There was nothing wrong with kisses shared between knowledgeable adults, but that kiss had threatened to escalate far beyond what Deene felt was acceptable when neither party had intentions toward the other. Nonetheless, the scent that was supposed to evoke return of happiness would forever after bring to his mind a walloping passionate interlude with a lovely woman—who was enamored of his horse.

“So if we were to come back out here, say, next week, might you be willing to hack out with me then, Lady Eve?”

She paused midreach toward her tea—she preferred Darjeeling—and pursed her lips. “I want to.”

“Then, Evie, what’s stopping you?”

Now she glowered at the teacup. “Nothing.”

She was lying again, though he had to allow her the fiction. She alone knew the worst of the specifics, but it was common knowledge she hadn’t been on a horse for years.

“Tell me about your accident.”

She glanced up. “You aren’t going to taunt me by snatching away the invitation to hack out, dangling it just out of my reach, pretending it’s a matter of indifference to you?”

It was Deene’s turn to glower, for she’d just listed his best tactics when sparring with her. “Would that help?”

She sat back. “Sometimes it has helped. When you had me drive home from the park… I hadn’t even taken the reins in years, Lucas. To find myself driving a team right in the middle of Town put me quite at sixes and sevens.”

This was not an admission; it was a confidence. A puzzle she was sharing with him and only him, as intimate as a kiss and in its own way even more exquisite.

“I have faith in you, Eve Windham. You were a bruising rider, a thoroughgoing equestrienne in the making. I’d like to see you on a horse again, if that would make you happy.”

She did not beam a dazzling smile at him, which was the intended effect of such a pretty speech. She instead looked like—God help them both—she might tear up and start bawling right here on the sunny, sheltered back terrace of his country retreat.
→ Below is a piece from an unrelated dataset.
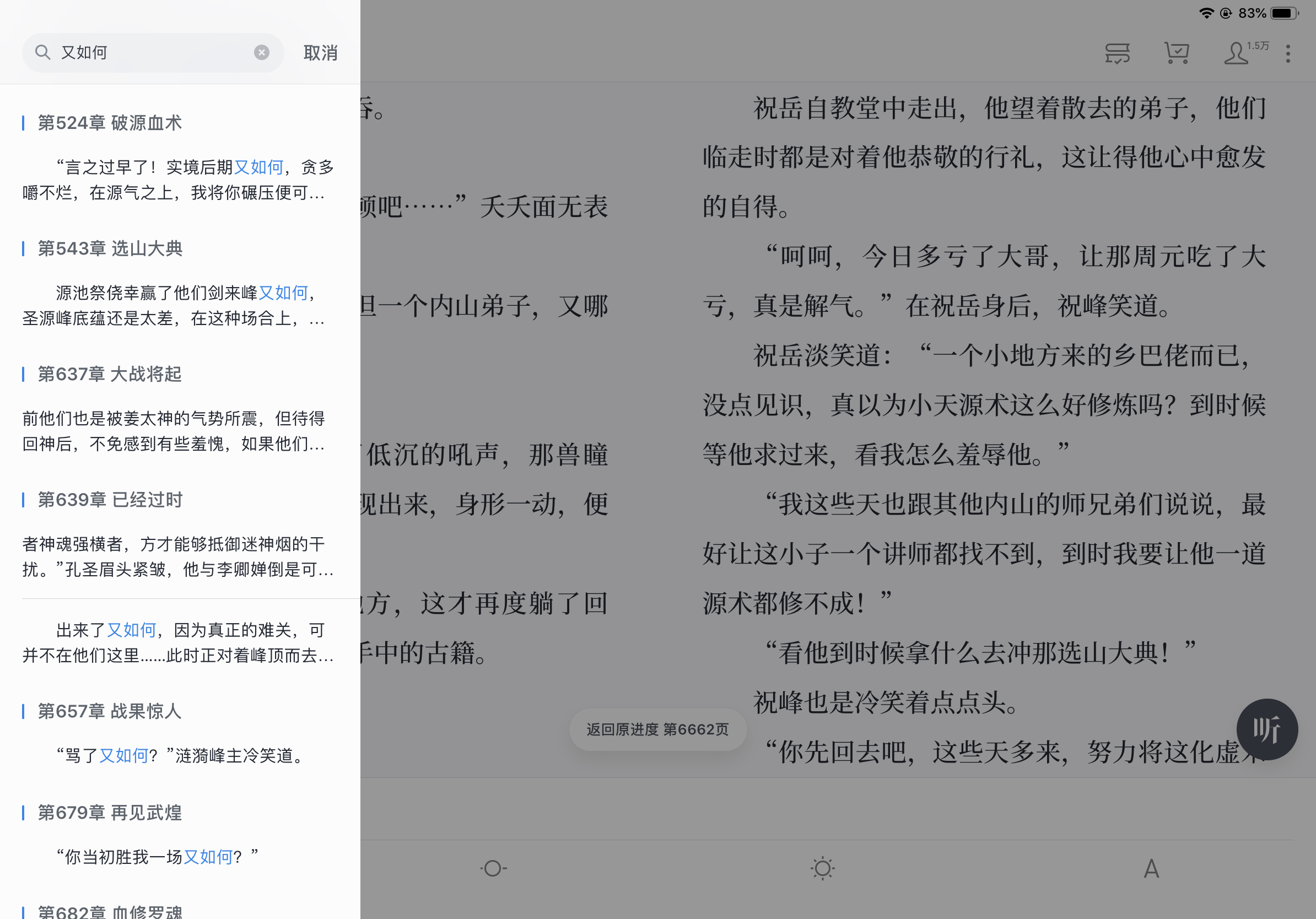Click in the 又如何 search field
This would necessitate that he comfort her, which might not be a bad thing if he’d had the first clue how to go about it.

“Beg pardon, my lord.”

Aelfreth Green stood, cap in hand, at the edge of the terrace.

“Aelfreth?” The lads had been as smitten with Eve as the damned stallion. Aelfreth would not have intruded on the lady’s meal for anything less than fire, loose horses, or other acts of God.

“Sorry to interrupt, milady, your lordship, but Bannister says you’d best come.”

Foreboding congealed in Deene’s chest. “Eve, you’ll excuse me?”

“Of course.”

He rose, visions of Willy cast in his stall, with bowed tendons and incipient colic befalling the horse.

“It’s Franny, your lordship,” Aelfreth muttered as they strode away. “She’s not passing the foal.”

Behind him, Deene heard a chair scrape back.

“Come along, Lucas.” Eve seized his arm and started towing him forward. “If it’s a foaling gone sour, there’s no time to waste.”

He extricated his arm from her grip. “Eve, it isn’t in the least proper for you to be in the vicinity when a mare’s giving birth.”

“Hang proper. I’ve assisted at foalings before. We raise plenty of horses at Morelands, you know, and just because I no longer ride or drive or… any of that, doesn’t mean we have time to argue.”

She was right, blast her. An animal that historically gave birth where all manner of predators could interfere developed the ability to get the process over with quickly—and did not develop any ability to deal with protracted labor.